▸ **TASK**: Every line of the entries below from the one containing "The image size is (1462, 812)." to the one containing "Click the next", both ends included, must be written out exactly. No other line belongs in the answer.

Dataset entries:
━━━

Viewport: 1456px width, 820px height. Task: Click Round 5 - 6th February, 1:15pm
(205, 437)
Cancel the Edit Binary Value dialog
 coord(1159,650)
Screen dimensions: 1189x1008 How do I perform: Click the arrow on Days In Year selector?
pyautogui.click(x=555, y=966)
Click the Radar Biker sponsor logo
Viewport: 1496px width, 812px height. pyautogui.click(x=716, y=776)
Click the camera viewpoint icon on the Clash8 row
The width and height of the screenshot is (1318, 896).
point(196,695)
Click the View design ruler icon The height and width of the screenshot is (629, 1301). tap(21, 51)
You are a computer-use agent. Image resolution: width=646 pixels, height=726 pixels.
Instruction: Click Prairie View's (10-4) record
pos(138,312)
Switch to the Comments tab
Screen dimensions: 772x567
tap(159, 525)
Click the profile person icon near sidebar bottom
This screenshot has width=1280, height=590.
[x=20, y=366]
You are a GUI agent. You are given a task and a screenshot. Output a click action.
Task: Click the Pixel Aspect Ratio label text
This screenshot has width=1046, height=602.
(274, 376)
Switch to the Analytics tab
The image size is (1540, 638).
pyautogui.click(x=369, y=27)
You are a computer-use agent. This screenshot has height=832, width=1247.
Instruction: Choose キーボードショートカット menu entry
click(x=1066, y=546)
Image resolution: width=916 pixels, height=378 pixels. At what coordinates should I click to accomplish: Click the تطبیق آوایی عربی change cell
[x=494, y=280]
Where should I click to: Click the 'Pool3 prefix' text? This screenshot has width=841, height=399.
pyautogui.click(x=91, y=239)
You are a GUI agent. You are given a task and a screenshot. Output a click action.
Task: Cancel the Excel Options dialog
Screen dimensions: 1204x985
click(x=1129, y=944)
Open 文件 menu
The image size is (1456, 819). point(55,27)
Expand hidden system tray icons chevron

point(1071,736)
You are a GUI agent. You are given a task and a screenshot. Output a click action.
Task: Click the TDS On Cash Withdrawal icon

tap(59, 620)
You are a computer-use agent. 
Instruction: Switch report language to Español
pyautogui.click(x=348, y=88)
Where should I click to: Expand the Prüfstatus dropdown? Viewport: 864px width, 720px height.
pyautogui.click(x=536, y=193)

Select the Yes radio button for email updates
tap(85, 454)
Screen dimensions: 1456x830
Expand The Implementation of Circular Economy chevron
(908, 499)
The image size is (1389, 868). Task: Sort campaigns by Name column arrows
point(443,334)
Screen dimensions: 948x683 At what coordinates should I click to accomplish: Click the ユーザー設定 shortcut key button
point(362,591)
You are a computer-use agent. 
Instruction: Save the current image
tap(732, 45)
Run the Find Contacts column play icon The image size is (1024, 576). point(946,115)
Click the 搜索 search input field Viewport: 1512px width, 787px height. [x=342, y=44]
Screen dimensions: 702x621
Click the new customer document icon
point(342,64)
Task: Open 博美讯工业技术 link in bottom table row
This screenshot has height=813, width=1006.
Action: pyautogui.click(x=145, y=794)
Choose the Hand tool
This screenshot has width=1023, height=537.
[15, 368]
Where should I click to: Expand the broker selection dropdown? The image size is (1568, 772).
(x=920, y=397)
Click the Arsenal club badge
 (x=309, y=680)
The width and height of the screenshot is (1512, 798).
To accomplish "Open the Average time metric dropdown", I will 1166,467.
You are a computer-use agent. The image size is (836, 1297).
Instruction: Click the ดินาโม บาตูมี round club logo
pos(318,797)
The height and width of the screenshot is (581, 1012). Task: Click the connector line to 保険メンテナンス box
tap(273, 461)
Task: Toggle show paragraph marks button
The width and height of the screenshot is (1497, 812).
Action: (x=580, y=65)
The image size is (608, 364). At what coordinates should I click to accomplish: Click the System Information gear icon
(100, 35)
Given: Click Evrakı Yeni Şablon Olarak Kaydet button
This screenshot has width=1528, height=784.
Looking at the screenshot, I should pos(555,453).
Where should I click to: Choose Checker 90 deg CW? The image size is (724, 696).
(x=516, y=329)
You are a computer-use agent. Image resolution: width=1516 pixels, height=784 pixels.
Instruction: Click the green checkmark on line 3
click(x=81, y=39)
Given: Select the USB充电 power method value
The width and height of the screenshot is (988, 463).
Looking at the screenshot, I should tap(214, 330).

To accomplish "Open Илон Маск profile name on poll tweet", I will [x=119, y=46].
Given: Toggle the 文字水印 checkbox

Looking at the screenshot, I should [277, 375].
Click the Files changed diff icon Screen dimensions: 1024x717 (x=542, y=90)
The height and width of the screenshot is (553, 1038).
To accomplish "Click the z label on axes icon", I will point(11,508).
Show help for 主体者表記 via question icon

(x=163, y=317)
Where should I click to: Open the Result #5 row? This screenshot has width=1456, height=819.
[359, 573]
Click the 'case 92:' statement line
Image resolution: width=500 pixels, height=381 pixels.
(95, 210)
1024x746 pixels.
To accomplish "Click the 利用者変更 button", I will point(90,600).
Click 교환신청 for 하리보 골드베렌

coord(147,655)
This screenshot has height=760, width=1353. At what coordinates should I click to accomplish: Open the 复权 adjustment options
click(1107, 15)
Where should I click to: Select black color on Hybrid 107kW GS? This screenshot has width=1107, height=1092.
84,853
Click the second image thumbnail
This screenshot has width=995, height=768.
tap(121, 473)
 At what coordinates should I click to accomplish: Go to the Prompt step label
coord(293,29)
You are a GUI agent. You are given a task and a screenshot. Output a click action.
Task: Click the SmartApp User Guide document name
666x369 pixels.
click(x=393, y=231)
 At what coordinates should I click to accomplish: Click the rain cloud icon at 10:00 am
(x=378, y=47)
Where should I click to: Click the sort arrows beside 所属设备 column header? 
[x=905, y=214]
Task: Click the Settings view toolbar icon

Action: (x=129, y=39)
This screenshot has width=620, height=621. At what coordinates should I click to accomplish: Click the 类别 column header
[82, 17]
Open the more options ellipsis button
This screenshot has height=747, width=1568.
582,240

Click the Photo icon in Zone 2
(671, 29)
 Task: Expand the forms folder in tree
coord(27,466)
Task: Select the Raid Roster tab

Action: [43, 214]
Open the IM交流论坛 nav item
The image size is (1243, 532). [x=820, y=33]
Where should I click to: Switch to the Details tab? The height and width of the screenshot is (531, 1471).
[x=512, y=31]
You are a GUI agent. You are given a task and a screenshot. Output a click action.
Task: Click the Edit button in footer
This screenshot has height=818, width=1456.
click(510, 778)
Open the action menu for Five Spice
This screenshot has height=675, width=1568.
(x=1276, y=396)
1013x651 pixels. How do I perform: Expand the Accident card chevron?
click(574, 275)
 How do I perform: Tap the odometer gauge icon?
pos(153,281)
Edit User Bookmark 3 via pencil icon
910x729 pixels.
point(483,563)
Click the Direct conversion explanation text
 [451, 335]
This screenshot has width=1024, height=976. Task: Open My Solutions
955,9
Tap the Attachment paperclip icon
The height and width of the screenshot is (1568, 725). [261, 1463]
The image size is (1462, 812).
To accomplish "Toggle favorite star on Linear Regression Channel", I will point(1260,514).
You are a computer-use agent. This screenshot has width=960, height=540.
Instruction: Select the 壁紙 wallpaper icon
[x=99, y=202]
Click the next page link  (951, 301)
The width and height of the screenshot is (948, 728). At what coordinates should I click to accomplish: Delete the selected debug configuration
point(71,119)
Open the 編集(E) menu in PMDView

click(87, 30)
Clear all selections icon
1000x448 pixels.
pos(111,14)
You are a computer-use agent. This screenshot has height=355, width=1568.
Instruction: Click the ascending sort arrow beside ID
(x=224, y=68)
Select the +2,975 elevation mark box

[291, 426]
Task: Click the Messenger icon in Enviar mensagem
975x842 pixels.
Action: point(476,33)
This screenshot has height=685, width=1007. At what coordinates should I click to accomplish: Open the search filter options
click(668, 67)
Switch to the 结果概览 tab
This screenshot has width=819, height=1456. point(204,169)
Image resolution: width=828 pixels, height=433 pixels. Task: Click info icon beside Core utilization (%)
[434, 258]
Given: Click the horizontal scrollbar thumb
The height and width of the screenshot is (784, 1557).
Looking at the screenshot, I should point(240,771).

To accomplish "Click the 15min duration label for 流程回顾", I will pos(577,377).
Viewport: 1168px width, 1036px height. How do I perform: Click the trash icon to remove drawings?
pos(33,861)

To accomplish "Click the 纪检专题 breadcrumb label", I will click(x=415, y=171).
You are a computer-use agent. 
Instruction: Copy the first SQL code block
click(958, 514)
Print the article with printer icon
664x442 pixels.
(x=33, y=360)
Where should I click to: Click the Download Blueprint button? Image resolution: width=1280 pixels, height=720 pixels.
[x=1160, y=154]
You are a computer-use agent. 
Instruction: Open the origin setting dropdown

━━━

▸ **RESULT**:
The image size is (1462, 812).
To accomplish "Toggle favorite star on Linear Regression Channel", I will point(1260,514).
You are a computer-use agent. This screenshot has width=960, height=540.
Instruction: Select the 壁紙 wallpaper icon
[x=99, y=202]
Click the next page link  (951, 301)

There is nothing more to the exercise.